### TASK OBJECTIVE
Gather the lines below that include the string "options", copying each in full.

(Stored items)
※ ※ ※

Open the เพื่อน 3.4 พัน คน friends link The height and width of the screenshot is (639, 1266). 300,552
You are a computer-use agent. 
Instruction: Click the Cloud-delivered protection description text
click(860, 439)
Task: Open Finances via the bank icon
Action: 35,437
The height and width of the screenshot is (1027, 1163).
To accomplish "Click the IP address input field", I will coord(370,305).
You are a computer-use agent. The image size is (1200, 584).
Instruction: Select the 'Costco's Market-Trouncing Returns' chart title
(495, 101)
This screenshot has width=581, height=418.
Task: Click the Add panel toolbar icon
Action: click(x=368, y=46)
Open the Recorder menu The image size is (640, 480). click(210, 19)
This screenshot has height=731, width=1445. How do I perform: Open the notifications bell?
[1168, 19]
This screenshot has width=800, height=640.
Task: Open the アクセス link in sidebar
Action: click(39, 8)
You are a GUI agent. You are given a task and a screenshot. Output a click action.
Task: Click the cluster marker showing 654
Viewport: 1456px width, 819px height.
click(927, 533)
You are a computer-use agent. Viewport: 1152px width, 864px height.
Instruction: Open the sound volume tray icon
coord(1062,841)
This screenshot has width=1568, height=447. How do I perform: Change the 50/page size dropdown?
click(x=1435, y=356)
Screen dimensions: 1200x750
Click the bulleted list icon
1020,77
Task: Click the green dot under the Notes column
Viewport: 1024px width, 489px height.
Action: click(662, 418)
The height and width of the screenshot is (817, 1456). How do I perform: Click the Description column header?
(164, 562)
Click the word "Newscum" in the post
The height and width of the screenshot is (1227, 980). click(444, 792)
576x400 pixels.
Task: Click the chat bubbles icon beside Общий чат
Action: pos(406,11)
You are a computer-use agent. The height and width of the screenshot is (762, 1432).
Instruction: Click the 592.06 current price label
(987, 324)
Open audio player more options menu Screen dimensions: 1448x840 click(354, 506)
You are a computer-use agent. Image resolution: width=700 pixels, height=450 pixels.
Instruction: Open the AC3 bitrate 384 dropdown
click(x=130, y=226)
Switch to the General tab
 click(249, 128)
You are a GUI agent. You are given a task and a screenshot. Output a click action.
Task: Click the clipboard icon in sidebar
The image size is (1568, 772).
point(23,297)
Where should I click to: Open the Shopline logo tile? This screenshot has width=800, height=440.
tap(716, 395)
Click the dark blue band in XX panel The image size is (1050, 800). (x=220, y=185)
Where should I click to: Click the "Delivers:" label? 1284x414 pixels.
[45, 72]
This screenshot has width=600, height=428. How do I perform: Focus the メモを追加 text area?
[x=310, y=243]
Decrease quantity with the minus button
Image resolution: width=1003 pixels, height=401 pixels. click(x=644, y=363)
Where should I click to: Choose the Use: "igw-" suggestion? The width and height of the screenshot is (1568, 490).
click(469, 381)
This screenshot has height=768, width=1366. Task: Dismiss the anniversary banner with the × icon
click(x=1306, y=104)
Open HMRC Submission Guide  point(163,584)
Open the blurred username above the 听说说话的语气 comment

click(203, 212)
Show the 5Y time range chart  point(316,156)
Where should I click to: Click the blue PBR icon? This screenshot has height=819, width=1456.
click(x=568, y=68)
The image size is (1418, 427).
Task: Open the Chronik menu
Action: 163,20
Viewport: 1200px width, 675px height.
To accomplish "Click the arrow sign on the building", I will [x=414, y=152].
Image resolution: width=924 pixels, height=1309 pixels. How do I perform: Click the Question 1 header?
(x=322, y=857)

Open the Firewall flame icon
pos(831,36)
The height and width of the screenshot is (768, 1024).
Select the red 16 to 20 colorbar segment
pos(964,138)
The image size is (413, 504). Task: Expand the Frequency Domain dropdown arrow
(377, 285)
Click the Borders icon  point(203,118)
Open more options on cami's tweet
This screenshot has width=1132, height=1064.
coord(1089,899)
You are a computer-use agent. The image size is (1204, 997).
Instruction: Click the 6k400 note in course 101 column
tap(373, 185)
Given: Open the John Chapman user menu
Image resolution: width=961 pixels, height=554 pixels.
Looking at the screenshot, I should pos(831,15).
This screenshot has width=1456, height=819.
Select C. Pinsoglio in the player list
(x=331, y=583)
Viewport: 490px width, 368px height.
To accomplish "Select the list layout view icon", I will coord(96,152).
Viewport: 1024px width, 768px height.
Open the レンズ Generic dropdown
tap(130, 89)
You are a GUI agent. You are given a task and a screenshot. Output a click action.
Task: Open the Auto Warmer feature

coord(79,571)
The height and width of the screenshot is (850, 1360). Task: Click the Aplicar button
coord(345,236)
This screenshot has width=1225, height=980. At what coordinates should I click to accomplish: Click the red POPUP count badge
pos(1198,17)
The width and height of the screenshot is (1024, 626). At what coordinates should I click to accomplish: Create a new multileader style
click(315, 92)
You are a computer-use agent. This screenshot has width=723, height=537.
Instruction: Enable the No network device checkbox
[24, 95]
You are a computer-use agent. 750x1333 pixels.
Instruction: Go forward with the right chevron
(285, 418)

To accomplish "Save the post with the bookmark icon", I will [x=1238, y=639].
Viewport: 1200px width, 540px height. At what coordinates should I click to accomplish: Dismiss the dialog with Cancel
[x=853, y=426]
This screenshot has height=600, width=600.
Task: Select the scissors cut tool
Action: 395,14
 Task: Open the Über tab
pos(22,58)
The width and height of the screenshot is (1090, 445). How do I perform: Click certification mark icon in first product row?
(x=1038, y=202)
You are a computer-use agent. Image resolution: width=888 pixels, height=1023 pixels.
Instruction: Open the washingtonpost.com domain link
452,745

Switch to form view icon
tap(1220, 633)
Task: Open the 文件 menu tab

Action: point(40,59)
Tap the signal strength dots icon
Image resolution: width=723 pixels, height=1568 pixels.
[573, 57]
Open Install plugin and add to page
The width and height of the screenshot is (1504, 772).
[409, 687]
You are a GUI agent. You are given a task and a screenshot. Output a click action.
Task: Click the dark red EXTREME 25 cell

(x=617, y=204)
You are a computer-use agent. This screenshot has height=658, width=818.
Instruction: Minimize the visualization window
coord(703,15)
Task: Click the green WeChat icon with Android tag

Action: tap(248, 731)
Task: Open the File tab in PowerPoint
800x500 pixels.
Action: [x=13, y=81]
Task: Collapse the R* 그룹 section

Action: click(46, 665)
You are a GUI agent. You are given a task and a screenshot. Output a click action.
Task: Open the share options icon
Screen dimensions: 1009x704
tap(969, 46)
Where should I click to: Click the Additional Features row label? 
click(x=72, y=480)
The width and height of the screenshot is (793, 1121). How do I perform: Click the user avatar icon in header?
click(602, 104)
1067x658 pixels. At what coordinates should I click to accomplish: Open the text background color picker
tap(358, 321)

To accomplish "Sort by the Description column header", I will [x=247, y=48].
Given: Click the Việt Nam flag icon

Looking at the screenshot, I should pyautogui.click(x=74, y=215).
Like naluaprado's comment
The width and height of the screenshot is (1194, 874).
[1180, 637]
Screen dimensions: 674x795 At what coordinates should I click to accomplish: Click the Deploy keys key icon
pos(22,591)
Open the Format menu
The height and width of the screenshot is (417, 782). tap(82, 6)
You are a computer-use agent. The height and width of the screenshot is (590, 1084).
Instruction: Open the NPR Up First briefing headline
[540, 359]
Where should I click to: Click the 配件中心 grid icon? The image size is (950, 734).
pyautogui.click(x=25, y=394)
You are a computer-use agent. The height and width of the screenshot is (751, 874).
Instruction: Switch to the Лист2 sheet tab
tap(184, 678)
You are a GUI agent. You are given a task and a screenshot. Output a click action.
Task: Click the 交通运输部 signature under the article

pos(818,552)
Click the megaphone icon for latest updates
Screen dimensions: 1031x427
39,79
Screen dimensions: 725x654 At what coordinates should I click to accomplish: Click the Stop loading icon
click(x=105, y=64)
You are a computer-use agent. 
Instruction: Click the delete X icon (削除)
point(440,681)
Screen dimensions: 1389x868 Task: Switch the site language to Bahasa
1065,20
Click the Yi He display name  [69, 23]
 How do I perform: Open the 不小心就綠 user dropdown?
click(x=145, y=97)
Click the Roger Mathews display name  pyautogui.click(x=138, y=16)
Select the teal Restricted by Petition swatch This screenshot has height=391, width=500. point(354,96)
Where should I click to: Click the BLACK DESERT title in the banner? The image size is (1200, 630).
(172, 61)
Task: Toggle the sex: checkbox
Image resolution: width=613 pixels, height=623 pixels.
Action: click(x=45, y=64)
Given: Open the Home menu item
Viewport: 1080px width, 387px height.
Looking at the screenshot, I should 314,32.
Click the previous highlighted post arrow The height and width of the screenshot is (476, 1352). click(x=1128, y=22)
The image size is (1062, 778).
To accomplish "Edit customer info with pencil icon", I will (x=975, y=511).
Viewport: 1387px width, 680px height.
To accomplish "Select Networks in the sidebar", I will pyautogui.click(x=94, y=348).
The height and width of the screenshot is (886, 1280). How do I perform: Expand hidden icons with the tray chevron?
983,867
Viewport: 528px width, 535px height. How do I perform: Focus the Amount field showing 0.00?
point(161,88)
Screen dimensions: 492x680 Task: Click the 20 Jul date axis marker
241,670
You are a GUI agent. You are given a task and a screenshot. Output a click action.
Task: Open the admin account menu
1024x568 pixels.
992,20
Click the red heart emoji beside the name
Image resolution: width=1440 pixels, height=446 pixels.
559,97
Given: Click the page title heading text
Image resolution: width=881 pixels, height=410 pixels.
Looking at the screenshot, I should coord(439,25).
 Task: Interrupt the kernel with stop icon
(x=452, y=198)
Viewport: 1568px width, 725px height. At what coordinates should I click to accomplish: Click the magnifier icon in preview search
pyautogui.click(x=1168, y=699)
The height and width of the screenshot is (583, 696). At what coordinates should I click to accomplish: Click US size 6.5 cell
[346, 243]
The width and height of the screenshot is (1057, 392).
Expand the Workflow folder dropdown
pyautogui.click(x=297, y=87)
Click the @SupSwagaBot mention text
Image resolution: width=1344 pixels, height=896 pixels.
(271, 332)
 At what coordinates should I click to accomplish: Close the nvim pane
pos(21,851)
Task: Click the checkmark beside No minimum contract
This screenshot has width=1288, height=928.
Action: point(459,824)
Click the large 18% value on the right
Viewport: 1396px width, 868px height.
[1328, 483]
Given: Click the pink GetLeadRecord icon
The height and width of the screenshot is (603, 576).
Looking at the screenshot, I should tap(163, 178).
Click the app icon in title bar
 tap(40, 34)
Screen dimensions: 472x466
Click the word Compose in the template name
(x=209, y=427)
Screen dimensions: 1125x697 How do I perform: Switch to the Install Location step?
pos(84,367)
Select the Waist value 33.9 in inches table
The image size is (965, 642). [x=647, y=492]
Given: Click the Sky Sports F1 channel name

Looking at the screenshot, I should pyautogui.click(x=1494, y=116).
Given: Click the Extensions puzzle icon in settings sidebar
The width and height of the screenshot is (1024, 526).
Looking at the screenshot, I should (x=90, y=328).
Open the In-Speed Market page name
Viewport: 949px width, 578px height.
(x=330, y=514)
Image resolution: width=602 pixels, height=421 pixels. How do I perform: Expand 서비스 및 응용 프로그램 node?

※ ※ ※

### TASK SOLUTION
Open audio player more options menu Screen dimensions: 1448x840 click(354, 506)
Open more options on cami's tweet
Task: Open the share options icon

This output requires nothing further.